Technical walkthrough

All the below logic can be found in the blend() function from blendsql/blendsql.py.

Example

We can take the following query as an example.

--- 'Show me dividends from tech companies that manufacture cell phones'
SELECT "Run Date", Account, Action, ROUND("Amount ($)", 2) AS 'Total Dividend Payout ($$)', Name
    FROM account_history
    LEFT JOIN constituents ON account_history.Symbol = constituents.Symbol
    WHERE constituents.Sector = 'Information Technology'
    AND {{
           LLM(
               'does this company manufacture cell phones?',
               'constituents::Name',
            )
    }} = 1
    AND lower(account_history.Action) like "%dividend%"

1) Generate a Session UUID

This uuid allows us to create new temporary tables containing the output of our BlendSQL functions rather than overwriting the original, underlying SQL tables.

import uuid 

session_uuid = str(uuid.uuid4())[:5]

2) Identify All Subqueries

Here, we define subqueries as any select statement from a single table. These may or may not have their own SELECT clause.

In our example, we only have a single query.

3) For Each Table, Generate Select Statements

Iterating through our subqueries, we now need to write each table reference as its own SELECT statement.

To do this, we iterate through each table and get the following queries.

Notice how in the account_history query, we change the specific columns to the *, so we get everything.

SELECT * FROM account_history
    WHERE lower(account_history.Action) like "%dividend%"

SELECT * FROM constituents
    WHERE constituents.Sector = 'Information Technology'
    AND {{
           LLM(
               'does this company manufacture cell phones?',
               'constituents::Name',
            )
    }} = 1

4) Abstract Away Selects

In our constituents subquery, we have an expensive LLM operation.

In order to make sure we pass minimal required data to our BlendSQL ingredients while still honoring the SQL logic, we abstract away external functions to True to calculate the theoretical upper bound of data that might get returned.

-- Abstracted query
SELECT * FROM constituents
    WHERE constituents.Sector = 'Information Technology'
    AND TRUE

We execute each of these queries and assign them to new temporary tables, f"{session_uuid}_{tablename}_{subquery_idx}".

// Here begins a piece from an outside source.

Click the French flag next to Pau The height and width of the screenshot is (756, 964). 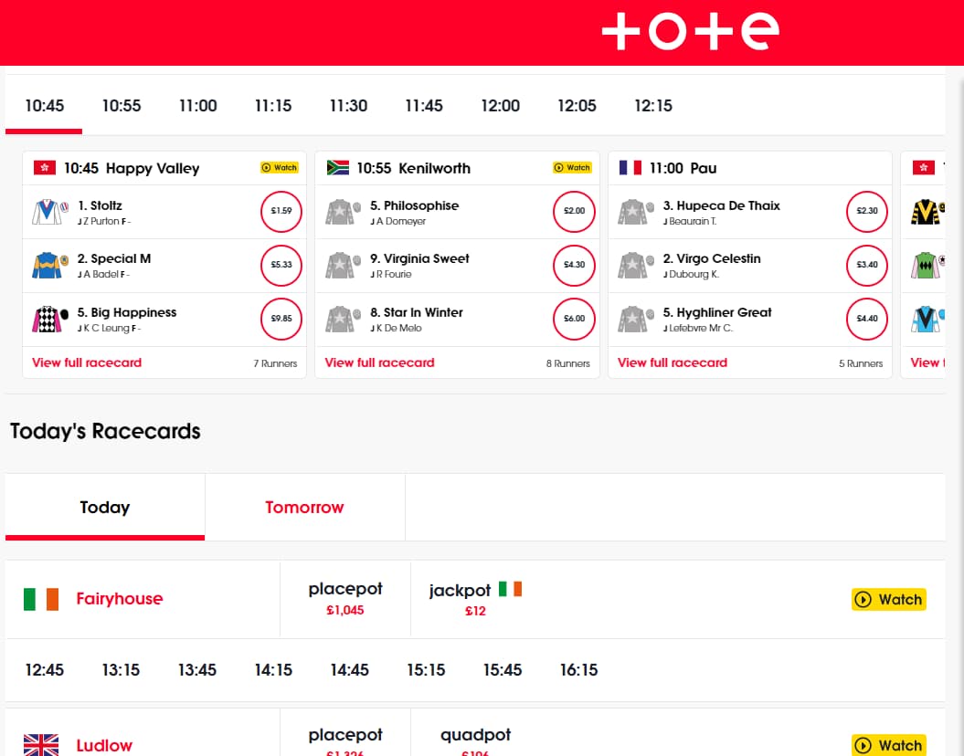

4) Execute BlendSQL Ingredients on our New Tables

Now we can execute some external functions.

For example, if we have a session_id of '1234':

SELECT Symbol FROM "1234_constituents_0" 
    WHERE sector = 'Information Technology' 
    AND {{
            LLM(
                'does this company manufacture cell phones?', 
                'constituents::Name'
            )
        }} = 1

The table "1234_constituents_0" now only has those entries where sector = 'Information Technology'. This minimizes the data that the {{LLM()}} call actually needs to process.

Once we've executed our functions, we now have a table with a new column, 'does this company manufacture cell phones?'.

We do a left join with the original constituents table to create the new session table "1234_constituents".

Then, we can move to the next subquery. In this case, there is no BlendSQL ingredient, so we're done with our processing.

5) Execute our Final SQL Query

At the end of our processing, we have the underlying SQL tables and query in a state that we can execute it like any other SQLite script.

SELECT "Run Date", Account, Action, ROUND("Amount ($)", 2) AS 'Total Dividend Payout ($$)', Name
    FROM account_history
    LEFT JOIN '1c0b_constituents' ON account_history.Symbol = '1c0b_constituents'.Symbol
    WHERE '1c0b_constituents'.Sector = 'Information Technology'
    AND {{
           LLM(
               'does this company manufacture cell phones?',
               'constituents::Name',
            )
    }} = 1
    AND lower(account_history.Action) like "%dividend%"

Notice how account_history was not modified by a session_id, but constituents was. This is because the logic of filtering by LIKE %dividend% can just be done using raw SQL on the original table, we don't need any complicated BlendSQL processing.